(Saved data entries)
========================================================================
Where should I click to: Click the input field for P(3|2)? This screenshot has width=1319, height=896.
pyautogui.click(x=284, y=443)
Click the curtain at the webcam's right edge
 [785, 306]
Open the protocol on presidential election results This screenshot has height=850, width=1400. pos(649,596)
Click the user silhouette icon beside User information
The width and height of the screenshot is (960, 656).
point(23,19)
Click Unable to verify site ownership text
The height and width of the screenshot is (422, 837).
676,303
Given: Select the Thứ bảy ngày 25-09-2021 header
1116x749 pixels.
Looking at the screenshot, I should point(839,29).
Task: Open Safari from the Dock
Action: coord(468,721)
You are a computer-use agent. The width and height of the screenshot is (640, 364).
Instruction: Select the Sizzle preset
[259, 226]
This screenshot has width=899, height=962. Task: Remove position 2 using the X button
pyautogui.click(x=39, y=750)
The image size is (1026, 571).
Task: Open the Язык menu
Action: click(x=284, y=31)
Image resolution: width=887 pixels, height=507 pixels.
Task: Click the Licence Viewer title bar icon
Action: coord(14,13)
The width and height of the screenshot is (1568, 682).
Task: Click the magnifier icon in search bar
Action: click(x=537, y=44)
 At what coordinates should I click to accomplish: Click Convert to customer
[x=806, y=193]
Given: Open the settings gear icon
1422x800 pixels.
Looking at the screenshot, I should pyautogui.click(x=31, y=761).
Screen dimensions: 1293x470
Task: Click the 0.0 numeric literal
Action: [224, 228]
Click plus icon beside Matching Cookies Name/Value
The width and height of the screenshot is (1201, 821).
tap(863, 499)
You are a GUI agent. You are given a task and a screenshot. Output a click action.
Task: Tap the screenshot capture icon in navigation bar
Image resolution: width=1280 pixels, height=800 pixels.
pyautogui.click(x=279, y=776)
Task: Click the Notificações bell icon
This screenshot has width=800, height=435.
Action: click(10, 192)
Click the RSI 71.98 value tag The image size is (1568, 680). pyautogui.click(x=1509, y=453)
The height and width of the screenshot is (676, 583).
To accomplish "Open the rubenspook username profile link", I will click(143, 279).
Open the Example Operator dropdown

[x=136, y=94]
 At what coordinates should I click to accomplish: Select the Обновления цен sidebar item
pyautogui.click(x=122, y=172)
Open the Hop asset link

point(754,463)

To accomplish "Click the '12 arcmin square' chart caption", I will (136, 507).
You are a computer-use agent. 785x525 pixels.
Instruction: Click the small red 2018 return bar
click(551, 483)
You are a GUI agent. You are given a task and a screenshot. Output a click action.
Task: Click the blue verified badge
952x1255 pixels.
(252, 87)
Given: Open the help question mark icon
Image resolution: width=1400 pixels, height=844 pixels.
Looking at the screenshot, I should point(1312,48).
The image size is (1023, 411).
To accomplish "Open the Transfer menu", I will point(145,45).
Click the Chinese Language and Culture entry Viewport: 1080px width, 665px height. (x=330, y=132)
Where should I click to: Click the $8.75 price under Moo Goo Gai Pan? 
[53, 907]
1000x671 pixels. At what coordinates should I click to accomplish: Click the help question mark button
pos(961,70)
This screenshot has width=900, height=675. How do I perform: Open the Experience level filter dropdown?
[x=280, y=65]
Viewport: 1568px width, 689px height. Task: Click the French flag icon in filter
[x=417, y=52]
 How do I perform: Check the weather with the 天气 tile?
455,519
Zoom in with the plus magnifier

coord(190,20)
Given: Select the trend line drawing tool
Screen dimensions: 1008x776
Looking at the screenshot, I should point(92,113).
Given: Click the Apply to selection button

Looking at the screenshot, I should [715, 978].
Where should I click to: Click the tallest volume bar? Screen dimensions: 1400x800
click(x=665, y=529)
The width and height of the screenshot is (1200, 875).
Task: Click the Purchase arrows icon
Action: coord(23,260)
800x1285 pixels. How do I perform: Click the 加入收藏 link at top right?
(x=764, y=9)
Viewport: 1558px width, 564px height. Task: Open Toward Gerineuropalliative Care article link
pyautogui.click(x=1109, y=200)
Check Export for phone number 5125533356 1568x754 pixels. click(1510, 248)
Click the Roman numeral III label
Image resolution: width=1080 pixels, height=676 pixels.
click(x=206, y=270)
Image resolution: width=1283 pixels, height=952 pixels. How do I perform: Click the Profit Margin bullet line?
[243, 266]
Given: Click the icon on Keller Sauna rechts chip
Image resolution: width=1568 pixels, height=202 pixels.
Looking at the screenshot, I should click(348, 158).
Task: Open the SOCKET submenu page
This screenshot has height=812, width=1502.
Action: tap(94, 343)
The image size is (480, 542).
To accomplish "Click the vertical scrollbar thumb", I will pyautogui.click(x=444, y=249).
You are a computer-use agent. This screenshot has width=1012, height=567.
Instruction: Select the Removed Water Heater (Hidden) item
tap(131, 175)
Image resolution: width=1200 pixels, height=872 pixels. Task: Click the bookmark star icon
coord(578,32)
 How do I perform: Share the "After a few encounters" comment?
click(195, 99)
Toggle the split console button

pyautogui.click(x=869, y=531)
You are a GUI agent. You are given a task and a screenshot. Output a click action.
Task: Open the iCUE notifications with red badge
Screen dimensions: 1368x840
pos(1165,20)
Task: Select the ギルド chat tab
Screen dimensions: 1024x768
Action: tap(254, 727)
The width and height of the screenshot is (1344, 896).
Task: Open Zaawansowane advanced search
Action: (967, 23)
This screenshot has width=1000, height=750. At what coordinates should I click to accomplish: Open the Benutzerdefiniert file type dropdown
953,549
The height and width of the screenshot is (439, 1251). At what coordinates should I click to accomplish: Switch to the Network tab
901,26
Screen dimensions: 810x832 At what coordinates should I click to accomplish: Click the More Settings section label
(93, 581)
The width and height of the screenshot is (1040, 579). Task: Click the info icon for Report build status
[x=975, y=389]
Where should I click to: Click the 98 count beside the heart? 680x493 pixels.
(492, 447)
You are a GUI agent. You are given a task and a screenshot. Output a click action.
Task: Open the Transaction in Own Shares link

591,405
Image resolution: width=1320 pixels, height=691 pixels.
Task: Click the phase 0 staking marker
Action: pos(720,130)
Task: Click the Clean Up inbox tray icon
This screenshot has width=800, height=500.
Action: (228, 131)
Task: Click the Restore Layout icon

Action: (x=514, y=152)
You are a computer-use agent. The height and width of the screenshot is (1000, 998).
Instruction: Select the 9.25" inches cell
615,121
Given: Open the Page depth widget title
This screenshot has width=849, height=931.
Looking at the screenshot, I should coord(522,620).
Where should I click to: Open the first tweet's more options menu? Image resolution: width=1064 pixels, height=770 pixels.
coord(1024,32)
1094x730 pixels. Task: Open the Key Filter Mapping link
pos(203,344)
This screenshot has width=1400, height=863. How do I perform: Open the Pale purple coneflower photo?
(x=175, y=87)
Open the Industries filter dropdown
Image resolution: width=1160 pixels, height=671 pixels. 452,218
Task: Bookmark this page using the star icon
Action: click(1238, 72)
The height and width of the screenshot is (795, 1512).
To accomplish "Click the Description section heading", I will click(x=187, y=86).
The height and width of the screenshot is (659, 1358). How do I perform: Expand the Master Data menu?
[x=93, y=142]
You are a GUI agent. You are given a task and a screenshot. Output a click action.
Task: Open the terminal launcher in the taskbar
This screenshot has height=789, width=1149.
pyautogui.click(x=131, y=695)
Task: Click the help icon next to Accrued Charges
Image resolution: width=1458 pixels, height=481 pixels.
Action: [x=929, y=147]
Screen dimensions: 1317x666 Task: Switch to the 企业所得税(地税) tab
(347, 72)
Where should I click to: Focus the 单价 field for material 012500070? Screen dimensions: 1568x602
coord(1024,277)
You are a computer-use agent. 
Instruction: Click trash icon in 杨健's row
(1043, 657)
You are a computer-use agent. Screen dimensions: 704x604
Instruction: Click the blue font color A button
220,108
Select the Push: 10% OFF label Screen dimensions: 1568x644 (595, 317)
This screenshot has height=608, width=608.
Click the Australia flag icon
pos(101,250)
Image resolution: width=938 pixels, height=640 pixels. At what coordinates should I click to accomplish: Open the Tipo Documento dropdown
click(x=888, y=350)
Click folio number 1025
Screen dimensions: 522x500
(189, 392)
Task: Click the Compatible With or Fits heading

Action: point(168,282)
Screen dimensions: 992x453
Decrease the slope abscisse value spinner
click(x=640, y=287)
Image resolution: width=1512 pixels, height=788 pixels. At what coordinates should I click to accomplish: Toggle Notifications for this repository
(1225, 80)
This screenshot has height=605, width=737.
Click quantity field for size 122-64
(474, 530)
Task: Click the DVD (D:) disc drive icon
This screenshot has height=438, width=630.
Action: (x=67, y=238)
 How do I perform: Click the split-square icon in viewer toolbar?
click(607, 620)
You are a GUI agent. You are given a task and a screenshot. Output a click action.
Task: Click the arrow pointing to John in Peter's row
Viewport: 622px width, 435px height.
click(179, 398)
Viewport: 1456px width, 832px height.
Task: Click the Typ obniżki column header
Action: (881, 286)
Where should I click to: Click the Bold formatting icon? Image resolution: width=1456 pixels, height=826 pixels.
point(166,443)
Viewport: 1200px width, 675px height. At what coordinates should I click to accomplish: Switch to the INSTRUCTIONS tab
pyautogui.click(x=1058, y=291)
========================================================================
Task instructions: Work through the entries, filtering for the string "badge", and copy each line that holds it.

Task response:
Task: Click the blue verified badge
Task: Open the iCUE notifications with red badge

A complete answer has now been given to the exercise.